I understand the concern. But actually returning the number of errors is sometimes really useful. E.g. if you may be able to see that the values of one column row are entirely wrong. It is still possible to extend the test with an scf.if error != 0 then printFail to be on the safer side.

lgtm, perhaps also ask @mehdi_amini to have a quick look, since he is busy refactoring our runner utils

In general I'm a bit worried that this directory is not well structured, but this addition is in line with the kind of things already in this file so I don't feel like there's a strong reason to hold on this.

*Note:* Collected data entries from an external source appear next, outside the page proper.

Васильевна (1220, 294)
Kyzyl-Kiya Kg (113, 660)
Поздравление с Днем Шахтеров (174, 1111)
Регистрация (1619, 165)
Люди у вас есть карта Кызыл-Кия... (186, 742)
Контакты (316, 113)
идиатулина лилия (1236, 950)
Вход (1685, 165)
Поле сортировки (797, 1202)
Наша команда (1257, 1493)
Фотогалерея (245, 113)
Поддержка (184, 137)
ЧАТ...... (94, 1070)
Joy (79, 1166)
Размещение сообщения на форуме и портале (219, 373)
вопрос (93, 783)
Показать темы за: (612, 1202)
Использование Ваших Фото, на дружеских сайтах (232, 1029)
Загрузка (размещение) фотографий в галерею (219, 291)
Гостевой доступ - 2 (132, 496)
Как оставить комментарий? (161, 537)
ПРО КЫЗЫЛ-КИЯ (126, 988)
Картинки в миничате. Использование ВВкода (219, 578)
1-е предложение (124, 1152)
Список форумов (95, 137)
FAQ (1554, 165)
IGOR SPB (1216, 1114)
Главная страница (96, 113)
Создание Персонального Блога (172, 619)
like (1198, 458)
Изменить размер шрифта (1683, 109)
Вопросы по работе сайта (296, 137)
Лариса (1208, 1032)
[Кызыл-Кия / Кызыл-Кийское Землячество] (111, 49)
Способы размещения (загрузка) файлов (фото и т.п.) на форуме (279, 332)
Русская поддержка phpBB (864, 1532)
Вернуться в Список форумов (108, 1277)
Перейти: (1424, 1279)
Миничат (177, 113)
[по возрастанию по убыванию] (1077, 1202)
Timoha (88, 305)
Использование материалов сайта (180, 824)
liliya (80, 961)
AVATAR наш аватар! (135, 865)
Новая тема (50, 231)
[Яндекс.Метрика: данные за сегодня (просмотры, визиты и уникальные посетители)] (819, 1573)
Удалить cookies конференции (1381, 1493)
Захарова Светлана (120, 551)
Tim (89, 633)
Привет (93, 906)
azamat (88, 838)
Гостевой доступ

Kayjukh added inline comments.Feb 14 2021, 1:42 AM
mlir/include/mlir/ExecutionEngine/RunnerUtils.h
248

nit: Could be condensed as return (delta <= epsilon * std::abs(expected));

288

This loop "feels wrong" to me because of the two occurrences of the errors variable, even though it seems to be correct when taking the time to think about it. If I'm not mistaken you could remove the errors argument to the function and always start from zero. This line would then become errors += verify(os, ..., strides + 1);, which makes more sense to me.

306

Would it make more sense to return a boolean indicating whether or not there were errors and update a reference argument accordingly? Otherwise, the fact that this function returns -1 if there are no errors should be clearly documented somewhere, as it can easily be overlooked.

gysit updated this revision to Diff 323604.Feb 14 2021, 3:55 AM
  • addressed Kayjukh's comments
gysit marked 2 inline comments as done.Feb 14 2021, 3:58 AM
gysit added inline comments.
mlir/include/mlir/ExecutionEngine/RunnerUtils.h
288

True this was confusion. I am now using a separate printCounter passed by reference. Another option would be to return the error count by reference but I currently prefer having a return value on all verify methods.

306

I went for documenting the -1 since I like the additional info provided by the return value.

Kayjukh accepted this revision.Feb 14 2021, 10:07 AM

LGTM. Since @aartbik and @mehdi_amini seem to agree, I think you could land this patch.

This revision is now accepted and ready to land.Feb 14 2021, 10:07 AM
This revision was automatically updated to reflect the committed changes.
gysit marked an inline comment as done.